Judges: Philbin, Smith
Filed Date: 7/3/1919
Status: Precedential
Modified Date: 10/27/2024
The plaintiffs sent some shirt materials to one Shirk at East Earl, Penn. Shirk was under a contract with the plaintiffs to make up shirts from those materials at a stipulated price per dozen to be paid for the next week after delivery. These shirts were made up and were sent to the plaintiffs over the defendant’s road, with an order notify bill of lading, to which was attached a sight draft. The draft and bill of lading were presented to the plaintiffs in advance of the arrival of the shipment with a demand for the payment of the draft before three p. m. the same day, as a condition of the indorsement of the bill of lading, which indorsement was made a condition of the right to deliver by the defendant company. Plaintiffs, however, refused to honor the draft and began an action in replevin against these defendants for the goods. The sheriff took the goods under replevin process, tendering to the carrier the amount of the carrying charges, which tender was refused. This motion was then made by the defendants to have this replevin process set aside and for a return of the property taken thereunder. The motion was denied and from the order denying the motion this appeal hag been taken.

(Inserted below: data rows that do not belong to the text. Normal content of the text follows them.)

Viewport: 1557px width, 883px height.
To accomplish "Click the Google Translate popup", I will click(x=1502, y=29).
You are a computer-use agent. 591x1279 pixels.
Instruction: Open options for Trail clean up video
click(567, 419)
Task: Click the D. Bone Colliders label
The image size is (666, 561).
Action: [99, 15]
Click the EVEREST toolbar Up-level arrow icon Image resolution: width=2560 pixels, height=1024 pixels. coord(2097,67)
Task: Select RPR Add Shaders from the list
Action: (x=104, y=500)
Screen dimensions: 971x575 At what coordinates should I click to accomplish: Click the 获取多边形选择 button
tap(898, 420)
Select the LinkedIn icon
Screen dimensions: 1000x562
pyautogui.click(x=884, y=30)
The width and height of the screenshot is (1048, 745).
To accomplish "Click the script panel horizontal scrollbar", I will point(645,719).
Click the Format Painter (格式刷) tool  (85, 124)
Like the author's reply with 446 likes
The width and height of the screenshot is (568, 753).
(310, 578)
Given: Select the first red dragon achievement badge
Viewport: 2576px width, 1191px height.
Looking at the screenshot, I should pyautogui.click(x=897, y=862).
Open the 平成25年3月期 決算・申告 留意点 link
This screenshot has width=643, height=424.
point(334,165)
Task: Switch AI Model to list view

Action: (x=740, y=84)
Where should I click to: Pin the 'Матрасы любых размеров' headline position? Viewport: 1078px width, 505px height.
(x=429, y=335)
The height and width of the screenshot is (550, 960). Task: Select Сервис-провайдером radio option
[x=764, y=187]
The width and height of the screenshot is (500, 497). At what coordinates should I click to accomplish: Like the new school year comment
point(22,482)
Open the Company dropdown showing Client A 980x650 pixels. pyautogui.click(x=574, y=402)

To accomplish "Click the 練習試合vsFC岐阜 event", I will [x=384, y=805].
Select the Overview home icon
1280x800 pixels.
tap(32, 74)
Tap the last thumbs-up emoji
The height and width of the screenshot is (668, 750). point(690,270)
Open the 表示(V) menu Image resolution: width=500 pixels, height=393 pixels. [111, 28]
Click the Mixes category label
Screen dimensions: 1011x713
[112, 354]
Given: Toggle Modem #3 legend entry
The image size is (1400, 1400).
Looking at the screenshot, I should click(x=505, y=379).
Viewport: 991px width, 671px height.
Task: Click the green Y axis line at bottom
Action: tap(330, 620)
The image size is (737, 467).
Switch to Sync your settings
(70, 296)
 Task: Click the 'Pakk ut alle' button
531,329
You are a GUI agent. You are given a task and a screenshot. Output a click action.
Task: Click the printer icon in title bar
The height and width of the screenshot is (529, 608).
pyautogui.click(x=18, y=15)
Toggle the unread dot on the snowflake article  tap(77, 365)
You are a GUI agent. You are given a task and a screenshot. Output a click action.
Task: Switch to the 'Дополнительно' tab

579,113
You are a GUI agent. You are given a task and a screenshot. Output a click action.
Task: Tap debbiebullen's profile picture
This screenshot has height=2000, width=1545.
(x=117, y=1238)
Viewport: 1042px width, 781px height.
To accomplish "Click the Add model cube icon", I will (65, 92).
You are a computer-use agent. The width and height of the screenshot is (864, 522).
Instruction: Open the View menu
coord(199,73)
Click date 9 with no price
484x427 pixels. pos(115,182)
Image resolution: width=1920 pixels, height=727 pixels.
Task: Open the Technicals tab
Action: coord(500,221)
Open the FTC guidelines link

Two questions then arise for determination: ' First. Was the property delivered to the carrier by the owner or a person whose act in conveying title to them to a bona fide purchaser for value in good faith would bind the owner? In Abe v. Pennypacker, in the Passaic County, N. J., Circuit Court (not yet reported), this exact question was presented. One Penny-packer, who was a bailee of the plaintiff in Pennsylvania, shipped from Pennsylvania to the plaintiff in New Jersey, with an order notify bill of lading, goods which, in fact, belonged to the plaintiff. It was held in that case by Judge Minturn that the instructions to the bailee to ship to the owner constituted the bailee the agent of the owner, so that the shipment in question was in reality delivered to the carrier by the owner himself, Qui facit per alium facit per se, and that such goods could not be taken from the carrier by replevin process. The same rule was held in the case of Salant v. Pennsylvania Railroad Company, by Judge Wilson in the Municipal Court of New York city in a decision dated March 15, 1917. Even if this delivery to the carrier be not deemed to be made by the owner through his agent, nevertheless the agent was authorized to make the shipment. The taking of the bill of lading, as it was taken, was within the scope of his authority, and his negotiations of that bill of lading would pass title to a purchaser for value. (Pers. Prop. Law, §§ 217, 218, 224, 237, as added by Laws of 1911, chap. 248.)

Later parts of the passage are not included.